→ Instructions for the task: From the listing below, copy every line with the word "Version".

################

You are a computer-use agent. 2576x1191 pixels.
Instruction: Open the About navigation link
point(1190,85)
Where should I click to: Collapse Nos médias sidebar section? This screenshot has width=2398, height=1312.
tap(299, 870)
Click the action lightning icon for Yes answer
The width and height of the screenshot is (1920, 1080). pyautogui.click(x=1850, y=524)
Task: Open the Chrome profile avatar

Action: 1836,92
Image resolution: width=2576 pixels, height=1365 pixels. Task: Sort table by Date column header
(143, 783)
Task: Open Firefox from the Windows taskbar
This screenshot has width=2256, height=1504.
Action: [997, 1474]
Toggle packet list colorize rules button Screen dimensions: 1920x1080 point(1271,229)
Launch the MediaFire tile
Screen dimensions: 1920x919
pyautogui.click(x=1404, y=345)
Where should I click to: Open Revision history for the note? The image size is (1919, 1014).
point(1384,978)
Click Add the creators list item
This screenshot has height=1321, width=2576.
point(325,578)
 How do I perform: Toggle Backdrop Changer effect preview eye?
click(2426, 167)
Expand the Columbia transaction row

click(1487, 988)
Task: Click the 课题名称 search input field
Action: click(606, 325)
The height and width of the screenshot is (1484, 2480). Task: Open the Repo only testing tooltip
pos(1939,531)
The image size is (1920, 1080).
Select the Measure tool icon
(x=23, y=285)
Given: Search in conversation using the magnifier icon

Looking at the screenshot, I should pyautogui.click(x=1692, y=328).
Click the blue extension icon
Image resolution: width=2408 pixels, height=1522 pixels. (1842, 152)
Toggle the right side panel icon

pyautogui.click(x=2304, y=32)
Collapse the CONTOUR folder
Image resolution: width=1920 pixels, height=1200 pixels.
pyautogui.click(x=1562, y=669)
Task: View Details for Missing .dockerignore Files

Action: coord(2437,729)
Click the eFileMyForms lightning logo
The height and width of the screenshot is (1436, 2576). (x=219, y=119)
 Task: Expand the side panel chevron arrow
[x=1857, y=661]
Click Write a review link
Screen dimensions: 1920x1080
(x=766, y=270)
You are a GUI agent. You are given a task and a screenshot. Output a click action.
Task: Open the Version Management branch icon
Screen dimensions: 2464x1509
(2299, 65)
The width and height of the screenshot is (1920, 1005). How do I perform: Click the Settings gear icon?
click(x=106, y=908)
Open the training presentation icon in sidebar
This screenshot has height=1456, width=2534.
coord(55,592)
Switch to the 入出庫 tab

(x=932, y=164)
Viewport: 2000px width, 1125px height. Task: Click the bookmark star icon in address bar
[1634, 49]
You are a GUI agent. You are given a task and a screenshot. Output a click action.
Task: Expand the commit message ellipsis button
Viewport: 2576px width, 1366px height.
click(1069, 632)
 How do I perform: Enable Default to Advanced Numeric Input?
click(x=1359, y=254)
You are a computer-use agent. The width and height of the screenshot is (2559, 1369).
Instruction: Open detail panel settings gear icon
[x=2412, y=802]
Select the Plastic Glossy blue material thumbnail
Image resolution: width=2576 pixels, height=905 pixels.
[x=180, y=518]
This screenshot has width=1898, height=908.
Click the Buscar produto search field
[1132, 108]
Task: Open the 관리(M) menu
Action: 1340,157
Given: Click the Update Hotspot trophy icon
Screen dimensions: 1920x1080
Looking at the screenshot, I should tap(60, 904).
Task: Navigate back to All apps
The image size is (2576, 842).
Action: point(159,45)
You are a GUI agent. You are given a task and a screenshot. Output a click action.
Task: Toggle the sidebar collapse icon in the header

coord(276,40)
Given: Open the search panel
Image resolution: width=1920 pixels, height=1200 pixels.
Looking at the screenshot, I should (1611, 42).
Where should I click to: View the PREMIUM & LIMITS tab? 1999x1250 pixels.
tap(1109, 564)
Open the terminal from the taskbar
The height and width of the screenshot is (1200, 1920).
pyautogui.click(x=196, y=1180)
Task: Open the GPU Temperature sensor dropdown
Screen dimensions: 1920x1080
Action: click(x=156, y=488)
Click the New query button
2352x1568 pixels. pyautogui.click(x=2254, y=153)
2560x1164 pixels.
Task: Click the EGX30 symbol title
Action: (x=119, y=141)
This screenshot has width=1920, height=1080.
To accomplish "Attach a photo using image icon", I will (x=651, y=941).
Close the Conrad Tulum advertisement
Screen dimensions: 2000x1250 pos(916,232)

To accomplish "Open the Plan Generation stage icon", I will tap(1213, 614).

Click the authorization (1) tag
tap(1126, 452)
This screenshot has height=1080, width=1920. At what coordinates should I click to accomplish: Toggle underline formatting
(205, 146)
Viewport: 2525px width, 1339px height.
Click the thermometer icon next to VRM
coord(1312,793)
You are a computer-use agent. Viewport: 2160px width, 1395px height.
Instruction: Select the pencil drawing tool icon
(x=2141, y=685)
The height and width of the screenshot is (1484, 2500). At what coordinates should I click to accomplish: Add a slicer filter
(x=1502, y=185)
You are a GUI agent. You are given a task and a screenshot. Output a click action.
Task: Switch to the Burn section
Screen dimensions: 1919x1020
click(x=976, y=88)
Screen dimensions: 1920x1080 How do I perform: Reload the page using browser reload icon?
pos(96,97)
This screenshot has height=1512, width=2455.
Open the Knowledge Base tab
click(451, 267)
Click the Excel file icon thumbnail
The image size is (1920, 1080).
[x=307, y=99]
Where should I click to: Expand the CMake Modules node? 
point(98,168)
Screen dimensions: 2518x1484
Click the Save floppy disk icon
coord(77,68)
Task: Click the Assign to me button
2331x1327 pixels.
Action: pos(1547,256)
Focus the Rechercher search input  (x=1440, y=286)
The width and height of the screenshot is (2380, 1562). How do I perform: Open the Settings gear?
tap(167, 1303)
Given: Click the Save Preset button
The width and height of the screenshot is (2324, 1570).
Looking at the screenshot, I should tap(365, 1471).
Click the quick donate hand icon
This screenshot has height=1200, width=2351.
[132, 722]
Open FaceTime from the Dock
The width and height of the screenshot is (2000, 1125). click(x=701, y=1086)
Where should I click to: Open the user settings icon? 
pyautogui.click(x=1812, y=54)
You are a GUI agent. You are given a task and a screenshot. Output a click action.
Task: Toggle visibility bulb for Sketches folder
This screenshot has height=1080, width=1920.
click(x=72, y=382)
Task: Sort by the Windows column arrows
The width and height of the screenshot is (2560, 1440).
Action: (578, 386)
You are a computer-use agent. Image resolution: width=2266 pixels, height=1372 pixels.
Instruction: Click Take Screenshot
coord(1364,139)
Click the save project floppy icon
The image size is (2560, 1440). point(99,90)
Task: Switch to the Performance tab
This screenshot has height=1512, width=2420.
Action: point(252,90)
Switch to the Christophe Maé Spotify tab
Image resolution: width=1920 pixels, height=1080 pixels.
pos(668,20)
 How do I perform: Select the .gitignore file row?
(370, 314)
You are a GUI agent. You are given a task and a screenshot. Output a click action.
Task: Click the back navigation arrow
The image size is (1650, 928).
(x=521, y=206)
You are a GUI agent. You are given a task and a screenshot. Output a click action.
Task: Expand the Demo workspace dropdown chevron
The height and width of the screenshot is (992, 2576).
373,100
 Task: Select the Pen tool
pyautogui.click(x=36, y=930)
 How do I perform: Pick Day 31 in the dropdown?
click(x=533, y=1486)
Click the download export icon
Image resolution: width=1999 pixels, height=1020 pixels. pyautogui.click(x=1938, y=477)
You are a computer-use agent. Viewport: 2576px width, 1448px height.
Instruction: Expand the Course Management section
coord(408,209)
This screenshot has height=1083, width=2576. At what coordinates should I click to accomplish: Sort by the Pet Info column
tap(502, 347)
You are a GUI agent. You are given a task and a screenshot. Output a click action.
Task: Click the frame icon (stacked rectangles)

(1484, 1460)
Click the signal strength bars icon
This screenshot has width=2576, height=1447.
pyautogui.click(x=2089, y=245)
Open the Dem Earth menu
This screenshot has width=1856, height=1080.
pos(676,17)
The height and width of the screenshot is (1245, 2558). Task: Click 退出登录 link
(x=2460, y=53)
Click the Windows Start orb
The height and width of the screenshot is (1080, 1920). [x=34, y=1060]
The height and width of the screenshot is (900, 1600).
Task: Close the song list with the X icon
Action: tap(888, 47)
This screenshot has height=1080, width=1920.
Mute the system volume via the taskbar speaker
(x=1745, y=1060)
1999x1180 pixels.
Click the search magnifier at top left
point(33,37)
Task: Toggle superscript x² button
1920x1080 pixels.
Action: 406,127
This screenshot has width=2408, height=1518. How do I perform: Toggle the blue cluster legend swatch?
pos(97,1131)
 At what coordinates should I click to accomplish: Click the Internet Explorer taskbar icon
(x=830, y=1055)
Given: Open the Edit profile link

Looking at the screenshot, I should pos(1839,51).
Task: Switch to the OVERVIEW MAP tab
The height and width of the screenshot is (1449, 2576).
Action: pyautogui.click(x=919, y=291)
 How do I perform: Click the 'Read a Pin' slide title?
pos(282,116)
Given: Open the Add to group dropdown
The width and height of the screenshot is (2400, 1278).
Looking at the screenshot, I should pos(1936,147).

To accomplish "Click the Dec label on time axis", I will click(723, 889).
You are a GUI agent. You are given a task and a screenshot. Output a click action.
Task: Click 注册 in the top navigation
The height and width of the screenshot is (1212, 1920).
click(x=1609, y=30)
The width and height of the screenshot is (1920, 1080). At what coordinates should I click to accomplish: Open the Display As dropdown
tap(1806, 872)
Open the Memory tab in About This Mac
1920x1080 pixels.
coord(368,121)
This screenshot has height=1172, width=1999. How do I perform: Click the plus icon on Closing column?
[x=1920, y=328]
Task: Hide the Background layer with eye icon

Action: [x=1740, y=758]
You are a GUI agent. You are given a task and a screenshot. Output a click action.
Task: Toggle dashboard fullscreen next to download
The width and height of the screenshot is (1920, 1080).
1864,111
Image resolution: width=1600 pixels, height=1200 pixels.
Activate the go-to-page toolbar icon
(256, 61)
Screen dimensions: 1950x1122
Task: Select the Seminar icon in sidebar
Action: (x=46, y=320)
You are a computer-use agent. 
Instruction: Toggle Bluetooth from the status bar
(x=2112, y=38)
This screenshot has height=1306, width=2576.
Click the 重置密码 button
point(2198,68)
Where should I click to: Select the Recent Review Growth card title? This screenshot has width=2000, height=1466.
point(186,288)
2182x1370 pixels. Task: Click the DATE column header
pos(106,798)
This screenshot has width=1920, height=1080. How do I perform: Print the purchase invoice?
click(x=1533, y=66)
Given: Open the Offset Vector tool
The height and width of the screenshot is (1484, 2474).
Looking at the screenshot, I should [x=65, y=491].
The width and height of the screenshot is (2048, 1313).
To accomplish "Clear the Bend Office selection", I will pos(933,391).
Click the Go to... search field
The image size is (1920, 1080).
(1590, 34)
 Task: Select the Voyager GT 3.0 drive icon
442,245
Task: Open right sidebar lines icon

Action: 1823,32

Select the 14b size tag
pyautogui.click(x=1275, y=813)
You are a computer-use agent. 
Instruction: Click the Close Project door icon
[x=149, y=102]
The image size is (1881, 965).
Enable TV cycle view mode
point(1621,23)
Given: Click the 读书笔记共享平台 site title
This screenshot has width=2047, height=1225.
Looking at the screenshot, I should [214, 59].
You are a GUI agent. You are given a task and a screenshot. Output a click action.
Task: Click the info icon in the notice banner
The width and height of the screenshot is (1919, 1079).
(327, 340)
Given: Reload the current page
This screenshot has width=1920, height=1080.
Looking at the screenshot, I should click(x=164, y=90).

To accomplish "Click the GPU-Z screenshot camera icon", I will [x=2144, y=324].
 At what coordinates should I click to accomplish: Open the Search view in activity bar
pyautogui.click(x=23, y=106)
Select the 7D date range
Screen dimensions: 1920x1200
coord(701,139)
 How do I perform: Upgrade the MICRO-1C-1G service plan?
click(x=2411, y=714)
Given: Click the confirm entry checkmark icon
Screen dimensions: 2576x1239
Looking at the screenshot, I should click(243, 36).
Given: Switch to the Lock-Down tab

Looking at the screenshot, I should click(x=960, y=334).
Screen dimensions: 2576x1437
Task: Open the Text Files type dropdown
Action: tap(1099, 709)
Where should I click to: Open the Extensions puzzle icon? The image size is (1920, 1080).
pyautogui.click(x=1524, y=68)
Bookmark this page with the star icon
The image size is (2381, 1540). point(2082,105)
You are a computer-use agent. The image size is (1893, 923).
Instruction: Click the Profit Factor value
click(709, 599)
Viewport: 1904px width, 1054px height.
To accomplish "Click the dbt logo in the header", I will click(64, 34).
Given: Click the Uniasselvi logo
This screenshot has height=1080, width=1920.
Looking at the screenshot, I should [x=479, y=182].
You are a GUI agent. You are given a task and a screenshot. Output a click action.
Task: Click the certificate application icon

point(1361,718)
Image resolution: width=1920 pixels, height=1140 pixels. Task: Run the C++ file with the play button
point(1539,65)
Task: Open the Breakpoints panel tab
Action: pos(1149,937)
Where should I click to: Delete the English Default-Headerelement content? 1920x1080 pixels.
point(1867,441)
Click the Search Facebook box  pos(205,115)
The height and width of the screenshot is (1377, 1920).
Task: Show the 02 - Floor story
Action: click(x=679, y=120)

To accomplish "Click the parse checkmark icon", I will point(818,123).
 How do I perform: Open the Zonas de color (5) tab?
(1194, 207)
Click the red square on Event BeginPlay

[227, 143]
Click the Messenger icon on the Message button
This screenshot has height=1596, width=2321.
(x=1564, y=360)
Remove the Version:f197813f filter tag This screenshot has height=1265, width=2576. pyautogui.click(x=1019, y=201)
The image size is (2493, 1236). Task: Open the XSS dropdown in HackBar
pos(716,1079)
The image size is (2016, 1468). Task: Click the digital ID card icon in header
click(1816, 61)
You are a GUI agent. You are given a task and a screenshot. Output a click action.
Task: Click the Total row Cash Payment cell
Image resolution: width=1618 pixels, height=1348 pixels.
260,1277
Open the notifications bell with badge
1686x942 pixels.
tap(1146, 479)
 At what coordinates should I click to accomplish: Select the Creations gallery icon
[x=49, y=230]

################

→ Result for this exercise:
Task: Open the Version Management branch icon
Remove the Version:f197813f filter tag This screenshot has height=1265, width=2576. pyautogui.click(x=1019, y=201)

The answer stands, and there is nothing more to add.